**EXERCISE PROMPT:**
Substitute "screen assistant" for every "computer-use agent" in the records below, leaving the rest of the lines unchanged.

Element lookup records
======
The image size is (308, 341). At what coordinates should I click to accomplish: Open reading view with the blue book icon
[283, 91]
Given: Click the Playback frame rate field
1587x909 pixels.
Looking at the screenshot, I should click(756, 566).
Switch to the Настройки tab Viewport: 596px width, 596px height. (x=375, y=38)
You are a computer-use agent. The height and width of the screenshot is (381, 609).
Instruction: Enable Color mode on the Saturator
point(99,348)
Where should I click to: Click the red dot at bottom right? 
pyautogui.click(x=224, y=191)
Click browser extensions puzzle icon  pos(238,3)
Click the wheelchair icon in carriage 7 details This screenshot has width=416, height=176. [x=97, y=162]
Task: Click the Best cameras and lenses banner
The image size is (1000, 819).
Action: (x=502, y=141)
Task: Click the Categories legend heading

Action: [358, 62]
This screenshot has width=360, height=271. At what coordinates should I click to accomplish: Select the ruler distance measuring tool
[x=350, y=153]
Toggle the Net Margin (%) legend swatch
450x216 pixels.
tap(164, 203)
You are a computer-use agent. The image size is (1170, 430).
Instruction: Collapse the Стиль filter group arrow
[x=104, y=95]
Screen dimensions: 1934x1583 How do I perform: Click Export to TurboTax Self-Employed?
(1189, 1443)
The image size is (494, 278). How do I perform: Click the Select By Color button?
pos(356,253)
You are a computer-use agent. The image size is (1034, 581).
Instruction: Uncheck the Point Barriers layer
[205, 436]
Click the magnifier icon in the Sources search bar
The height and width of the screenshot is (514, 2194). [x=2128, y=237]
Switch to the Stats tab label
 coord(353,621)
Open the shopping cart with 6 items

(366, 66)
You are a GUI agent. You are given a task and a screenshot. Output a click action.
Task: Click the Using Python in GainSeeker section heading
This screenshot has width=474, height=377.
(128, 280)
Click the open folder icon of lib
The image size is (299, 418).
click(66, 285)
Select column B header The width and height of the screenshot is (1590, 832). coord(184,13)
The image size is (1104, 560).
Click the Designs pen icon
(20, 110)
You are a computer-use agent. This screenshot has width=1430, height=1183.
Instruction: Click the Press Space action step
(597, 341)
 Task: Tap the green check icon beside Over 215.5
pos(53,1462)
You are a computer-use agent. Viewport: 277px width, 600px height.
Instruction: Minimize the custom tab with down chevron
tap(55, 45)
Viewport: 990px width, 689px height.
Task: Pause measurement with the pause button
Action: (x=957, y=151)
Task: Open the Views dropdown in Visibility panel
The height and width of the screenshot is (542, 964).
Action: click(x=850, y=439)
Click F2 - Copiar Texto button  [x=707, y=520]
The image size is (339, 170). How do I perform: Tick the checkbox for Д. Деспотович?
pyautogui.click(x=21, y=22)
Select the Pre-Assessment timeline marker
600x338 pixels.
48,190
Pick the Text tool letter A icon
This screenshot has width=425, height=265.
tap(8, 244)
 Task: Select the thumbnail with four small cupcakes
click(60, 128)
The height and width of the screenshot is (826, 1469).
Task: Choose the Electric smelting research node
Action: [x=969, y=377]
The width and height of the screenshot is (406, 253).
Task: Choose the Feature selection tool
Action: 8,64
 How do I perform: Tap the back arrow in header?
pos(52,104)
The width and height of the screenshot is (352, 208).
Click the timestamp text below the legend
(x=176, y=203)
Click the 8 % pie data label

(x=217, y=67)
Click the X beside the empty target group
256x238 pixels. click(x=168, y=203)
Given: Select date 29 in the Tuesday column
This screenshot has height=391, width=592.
======
**SOLUTION FOR THIS TASK:**
The image size is (308, 341). At what coordinates should I click to accomplish: Open reading view with the blue book icon
[283, 91]
Given: Click the Playback frame rate field
1587x909 pixels.
Looking at the screenshot, I should click(756, 566).
Switch to the Настройки tab Viewport: 596px width, 596px height. (x=375, y=38)
You are a screen assistant. The height and width of the screenshot is (381, 609).
Instruction: Enable Color mode on the Saturator
point(99,348)
Where should I click to: Click the red dot at bottom right? 
pyautogui.click(x=224, y=191)
Click browser extensions puzzle icon  pos(238,3)
Click the wheelchair icon in carriage 7 details This screenshot has width=416, height=176. [x=97, y=162]
Task: Click the Best cameras and lenses banner
The image size is (1000, 819).
Action: (x=502, y=141)
Task: Click the Categories legend heading

Action: [358, 62]
This screenshot has width=360, height=271. At what coordinates should I click to accomplish: Select the ruler distance measuring tool
[x=350, y=153]
Toggle the Net Margin (%) legend swatch
450x216 pixels.
tap(164, 203)
You are a screen assistant. The image size is (1170, 430).
Instruction: Collapse the Стиль filter group arrow
[x=104, y=95]
Screen dimensions: 1934x1583 How do I perform: Click Export to TurboTax Self-Employed?
(1189, 1443)
The image size is (494, 278). How do I perform: Click the Select By Color button?
pos(356,253)
You are a screen assistant. The image size is (1034, 581).
Instruction: Uncheck the Point Barriers layer
[205, 436]
Click the magnifier icon in the Sources search bar
The height and width of the screenshot is (514, 2194). [x=2128, y=237]
Switch to the Stats tab label
 coord(353,621)
Open the shopping cart with 6 items

(366, 66)
You are a GUI agent. You are given a task and a screenshot. Output a click action.
Task: Click the Using Python in GainSeeker section heading
This screenshot has width=474, height=377.
(128, 280)
Click the open folder icon of lib
The image size is (299, 418).
click(66, 285)
Select column B header The width and height of the screenshot is (1590, 832). coord(184,13)
The image size is (1104, 560).
Click the Designs pen icon
(20, 110)
You are a screen assistant. This screenshot has width=1430, height=1183.
Instruction: Click the Press Space action step
(597, 341)
 Task: Tap the green check icon beside Over 215.5
pos(53,1462)
You are a screen assistant. Viewport: 277px width, 600px height.
Instruction: Minimize the custom tab with down chevron
tap(55, 45)
Viewport: 990px width, 689px height.
Task: Pause measurement with the pause button
Action: (x=957, y=151)
Task: Open the Views dropdown in Visibility panel
The height and width of the screenshot is (542, 964).
Action: click(x=850, y=439)
Click F2 - Copiar Texto button  [x=707, y=520]
The image size is (339, 170). How do I perform: Tick the checkbox for Д. Деспотович?
pyautogui.click(x=21, y=22)
Select the Pre-Assessment timeline marker
600x338 pixels.
48,190
Pick the Text tool letter A icon
This screenshot has width=425, height=265.
tap(8, 244)
 Task: Select the thumbnail with four small cupcakes
click(60, 128)
The height and width of the screenshot is (826, 1469).
Task: Choose the Electric smelting research node
Action: [x=969, y=377]
The width and height of the screenshot is (406, 253).
Task: Choose the Feature selection tool
Action: 8,64
 How do I perform: Tap the back arrow in header?
pos(52,104)
The width and height of the screenshot is (352, 208).
Click the timestamp text below the legend
(x=176, y=203)
Click the 8 % pie data label

(x=217, y=67)
Click the X beside the empty target group
256x238 pixels. click(x=168, y=203)
Given: Select date 29 in the Tuesday column
This screenshot has height=391, width=592.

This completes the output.